### Exercise brief
Word for word, copy every line of the data.
(Exercise data)
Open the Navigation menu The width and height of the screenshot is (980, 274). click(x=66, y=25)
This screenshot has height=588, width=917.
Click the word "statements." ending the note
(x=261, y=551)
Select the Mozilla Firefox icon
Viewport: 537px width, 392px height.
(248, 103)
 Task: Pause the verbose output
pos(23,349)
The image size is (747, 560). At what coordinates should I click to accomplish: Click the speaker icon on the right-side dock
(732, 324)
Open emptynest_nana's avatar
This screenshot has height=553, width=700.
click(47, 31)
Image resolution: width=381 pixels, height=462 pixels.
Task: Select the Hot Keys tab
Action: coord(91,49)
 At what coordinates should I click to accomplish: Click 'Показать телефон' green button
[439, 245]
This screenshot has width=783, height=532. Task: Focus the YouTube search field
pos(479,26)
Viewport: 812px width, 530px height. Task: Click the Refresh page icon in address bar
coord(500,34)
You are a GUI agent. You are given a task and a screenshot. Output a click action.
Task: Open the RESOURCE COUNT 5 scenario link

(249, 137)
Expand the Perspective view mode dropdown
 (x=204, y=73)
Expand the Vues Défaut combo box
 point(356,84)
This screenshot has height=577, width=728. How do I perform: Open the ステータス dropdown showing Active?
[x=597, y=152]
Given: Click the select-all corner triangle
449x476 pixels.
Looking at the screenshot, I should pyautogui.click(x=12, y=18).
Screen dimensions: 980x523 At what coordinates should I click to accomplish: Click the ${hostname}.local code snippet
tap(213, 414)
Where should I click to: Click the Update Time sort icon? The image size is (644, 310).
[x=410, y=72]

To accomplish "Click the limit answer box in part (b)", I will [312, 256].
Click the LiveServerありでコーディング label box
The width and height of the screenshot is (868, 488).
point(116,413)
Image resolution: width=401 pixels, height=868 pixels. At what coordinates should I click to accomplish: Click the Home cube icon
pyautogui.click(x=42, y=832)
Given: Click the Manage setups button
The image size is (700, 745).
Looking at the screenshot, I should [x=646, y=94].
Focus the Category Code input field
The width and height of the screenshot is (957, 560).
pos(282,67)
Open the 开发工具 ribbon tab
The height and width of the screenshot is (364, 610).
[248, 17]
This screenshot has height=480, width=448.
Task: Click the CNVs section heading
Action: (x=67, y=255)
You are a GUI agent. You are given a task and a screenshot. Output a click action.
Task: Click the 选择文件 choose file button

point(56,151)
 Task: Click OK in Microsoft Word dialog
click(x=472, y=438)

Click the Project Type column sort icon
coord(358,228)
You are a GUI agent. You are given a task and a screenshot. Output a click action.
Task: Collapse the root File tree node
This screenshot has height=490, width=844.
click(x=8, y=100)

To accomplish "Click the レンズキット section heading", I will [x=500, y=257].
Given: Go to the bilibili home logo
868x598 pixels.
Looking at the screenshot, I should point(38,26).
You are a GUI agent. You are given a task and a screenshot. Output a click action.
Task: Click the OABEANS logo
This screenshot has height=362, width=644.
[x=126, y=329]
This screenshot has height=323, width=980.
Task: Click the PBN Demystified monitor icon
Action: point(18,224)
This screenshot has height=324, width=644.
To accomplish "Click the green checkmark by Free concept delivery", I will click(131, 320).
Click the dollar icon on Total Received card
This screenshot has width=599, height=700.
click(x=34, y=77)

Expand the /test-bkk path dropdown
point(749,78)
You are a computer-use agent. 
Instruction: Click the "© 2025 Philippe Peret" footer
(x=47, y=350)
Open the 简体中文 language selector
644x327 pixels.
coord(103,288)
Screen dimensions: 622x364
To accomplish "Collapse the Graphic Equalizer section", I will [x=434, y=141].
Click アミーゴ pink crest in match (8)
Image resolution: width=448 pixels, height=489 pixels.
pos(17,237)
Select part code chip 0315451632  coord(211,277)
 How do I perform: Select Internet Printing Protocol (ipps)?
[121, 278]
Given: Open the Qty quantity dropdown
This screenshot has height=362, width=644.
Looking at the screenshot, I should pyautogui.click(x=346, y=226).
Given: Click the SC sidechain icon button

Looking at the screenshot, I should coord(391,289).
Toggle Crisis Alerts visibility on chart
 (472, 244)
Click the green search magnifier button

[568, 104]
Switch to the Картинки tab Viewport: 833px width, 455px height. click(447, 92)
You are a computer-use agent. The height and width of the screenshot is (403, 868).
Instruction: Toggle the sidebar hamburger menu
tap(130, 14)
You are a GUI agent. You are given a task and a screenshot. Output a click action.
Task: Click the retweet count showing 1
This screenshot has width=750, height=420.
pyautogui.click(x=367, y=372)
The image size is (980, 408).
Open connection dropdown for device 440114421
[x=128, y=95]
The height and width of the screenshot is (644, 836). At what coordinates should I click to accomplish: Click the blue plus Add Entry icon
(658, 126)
(End Exercise data)
### Completed task
Open the Navigation menu The width and height of the screenshot is (980, 274). click(x=66, y=25)
This screenshot has height=588, width=917.
Click the word "statements." ending the note
(x=261, y=551)
Select the Mozilla Firefox icon
Viewport: 537px width, 392px height.
(248, 103)
 Task: Pause the verbose output
pos(23,349)
The image size is (747, 560). At what coordinates should I click to accomplish: Click the speaker icon on the right-side dock
(732, 324)
Open emptynest_nana's avatar
This screenshot has height=553, width=700.
click(47, 31)
Image resolution: width=381 pixels, height=462 pixels.
Task: Select the Hot Keys tab
Action: coord(91,49)
 At what coordinates should I click to accomplish: Click 'Показать телефон' green button
[439, 245]
This screenshot has width=783, height=532. Task: Focus the YouTube search field
pos(479,26)
Viewport: 812px width, 530px height. Task: Click the Refresh page icon in address bar
coord(500,34)
You are a GUI agent. You are given a task and a screenshot. Output a click action.
Task: Open the RESOURCE COUNT 5 scenario link

(249, 137)
Expand the Perspective view mode dropdown
 (x=204, y=73)
Expand the Vues Défaut combo box
 point(356,84)
This screenshot has height=577, width=728. How do I perform: Open the ステータス dropdown showing Active?
[x=597, y=152]
Given: Click the select-all corner triangle
449x476 pixels.
Looking at the screenshot, I should pyautogui.click(x=12, y=18).
Screen dimensions: 980x523 At what coordinates should I click to accomplish: Click the ${hostname}.local code snippet
tap(213, 414)
Where should I click to: Click the Update Time sort icon? The image size is (644, 310).
[x=410, y=72]

To accomplish "Click the limit answer box in part (b)", I will [312, 256].
Click the LiveServerありでコーディング label box
The width and height of the screenshot is (868, 488).
point(116,413)
Image resolution: width=401 pixels, height=868 pixels. At what coordinates should I click to accomplish: Click the Home cube icon
pyautogui.click(x=42, y=832)
Given: Click the Manage setups button
The image size is (700, 745).
Looking at the screenshot, I should [x=646, y=94].
Focus the Category Code input field
The width and height of the screenshot is (957, 560).
pos(282,67)
Open the 开发工具 ribbon tab
The height and width of the screenshot is (364, 610).
[248, 17]
This screenshot has height=480, width=448.
Task: Click the CNVs section heading
Action: (x=67, y=255)
You are a GUI agent. You are given a task and a screenshot. Output a click action.
Task: Click the 选择文件 choose file button

point(56,151)
 Task: Click OK in Microsoft Word dialog
click(x=472, y=438)

Click the Project Type column sort icon
coord(358,228)
You are a GUI agent. You are given a task and a screenshot. Output a click action.
Task: Collapse the root File tree node
This screenshot has height=490, width=844.
click(x=8, y=100)

To accomplish "Click the レンズキット section heading", I will [x=500, y=257].
Given: Go to the bilibili home logo
868x598 pixels.
Looking at the screenshot, I should point(38,26).
You are a GUI agent. You are given a task and a screenshot. Output a click action.
Task: Click the OABEANS logo
This screenshot has height=362, width=644.
[x=126, y=329]
This screenshot has height=323, width=980.
Task: Click the PBN Demystified monitor icon
Action: point(18,224)
This screenshot has height=324, width=644.
To accomplish "Click the green checkmark by Free concept delivery", I will click(131, 320).
Click the dollar icon on Total Received card
This screenshot has width=599, height=700.
click(x=34, y=77)

Expand the /test-bkk path dropdown
point(749,78)
You are a computer-use agent. 
Instruction: Click the "© 2025 Philippe Peret" footer
(x=47, y=350)
Open the 简体中文 language selector
644x327 pixels.
coord(103,288)
Screen dimensions: 622x364
To accomplish "Collapse the Graphic Equalizer section", I will [x=434, y=141].
Click アミーゴ pink crest in match (8)
Image resolution: width=448 pixels, height=489 pixels.
pos(17,237)
Select part code chip 0315451632  coord(211,277)
 How do I perform: Select Internet Printing Protocol (ipps)?
[121, 278]
Given: Open the Qty quantity dropdown
This screenshot has height=362, width=644.
Looking at the screenshot, I should pyautogui.click(x=346, y=226).
Given: Click the SC sidechain icon button

Looking at the screenshot, I should coord(391,289).
Toggle Crisis Alerts visibility on chart
 (472, 244)
Click the green search magnifier button

[568, 104]
Switch to the Картинки tab Viewport: 833px width, 455px height. click(447, 92)
You are a computer-use agent. The height and width of the screenshot is (403, 868).
Instruction: Toggle the sidebar hamburger menu
tap(130, 14)
You are a GUI agent. You are given a task and a screenshot. Output a click action.
Task: Click the retweet count showing 1
This screenshot has width=750, height=420.
pyautogui.click(x=367, y=372)
The image size is (980, 408).
Open connection dropdown for device 440114421
[x=128, y=95]
The height and width of the screenshot is (644, 836). At what coordinates should I click to accomplish: Click the blue plus Add Entry icon
(658, 126)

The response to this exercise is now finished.